Smithies expôs sua defesa do uso de células-tronco embrionárias humanas ontem em entrevista antes de uma palestra em um auditório anexo à exposição Revolução Genômica, no parque do Ibirapuera. O geneticista, que repartiu o Nobel com Martin Evans e Mario Cappechi por criar uma técnica de manipulação de genes, usa células-tronco como ferramenta dentro desta e de outras linhas de pesquisa que segue.

Dez anos

Questionado sobre quanto tempo o estudo de células-tronco embrionárias humanas levará para render algum tipo de terapia, Smithies alertou que cientistas “não são muito bons em fazer previsões” e em geral erram para menos. Mas ainda assim arriscou palpitar.

“Prevejo que conseguiremos algo útil usando células-tronco embrionárias humanas em provavelmente cerca de dez anos”, diz. “Tenho trabalhado com essas células por 20 anos e já as vi se tornarem músculo cardíaco e baterem. É impressionante olhar pelo microscópio um dia e ver: tum, tum, tum. Está batendo! Faz os meus cabelos se arrepiarem.”

Smithies, que usou células-tronco para desenvolver cobaias usadas no estudo de doenças como fibrose cística e hipertensão, está agora investigando problemas renais. Ele participa do debate político sobre ciência desde antes de 2001, quando os EUA restringiram o uso de verbas federais para pesquisa com embriões.

“Enviei uma mensagem ao presidente [George W. Bush] –não sei se ele recebeu– e sugeri que ele deveria repensar o assunto”, diz. “É um erro por parte do nosso presidente fazer isso. Ele está misturando duas coisas: religião e governo. Nos EUA, nossa Constituição diz que a religião de uma pessoa deve ser assunto privado dela.”

Segundo Smithies, mesmo que o Brasil não seja um líder em ciência, sua participação na pesquisa de células-tronco é importante, já que a iniciativa é global. “O país que não participar desse trabalho perderá a oportunidade dar uma contribuição à humanidade”, diz. “Seria uma grande vergonha.”

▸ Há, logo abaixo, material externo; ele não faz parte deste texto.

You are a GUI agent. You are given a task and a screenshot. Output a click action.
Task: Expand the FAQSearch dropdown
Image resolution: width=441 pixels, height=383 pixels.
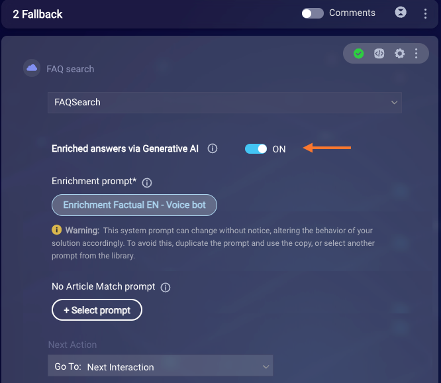pyautogui.click(x=224, y=103)
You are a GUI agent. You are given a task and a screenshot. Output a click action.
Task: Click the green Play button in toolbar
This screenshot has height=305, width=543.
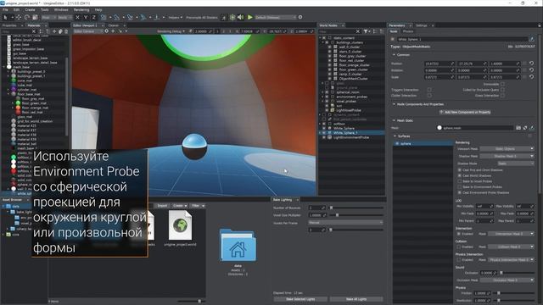coord(250,17)
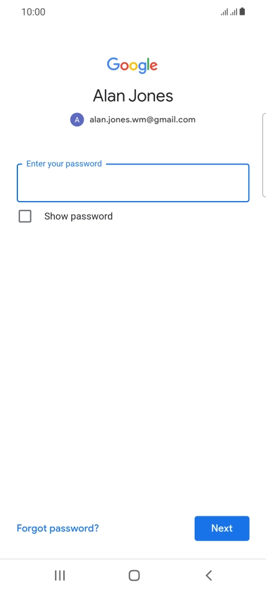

Para o geneticista, que trabalha com biologia molecular desde antes da descoberta do DNA, em 1953, a polêmica sobre pesquisas na área é transitória. “Não acho, na verdade, que seremos um campo controverso, se esperarmos um pouco”, diz. “Muitas coisas, quando começam, são controversas. Depois, nos acostumamos, e elas deixam de ser.”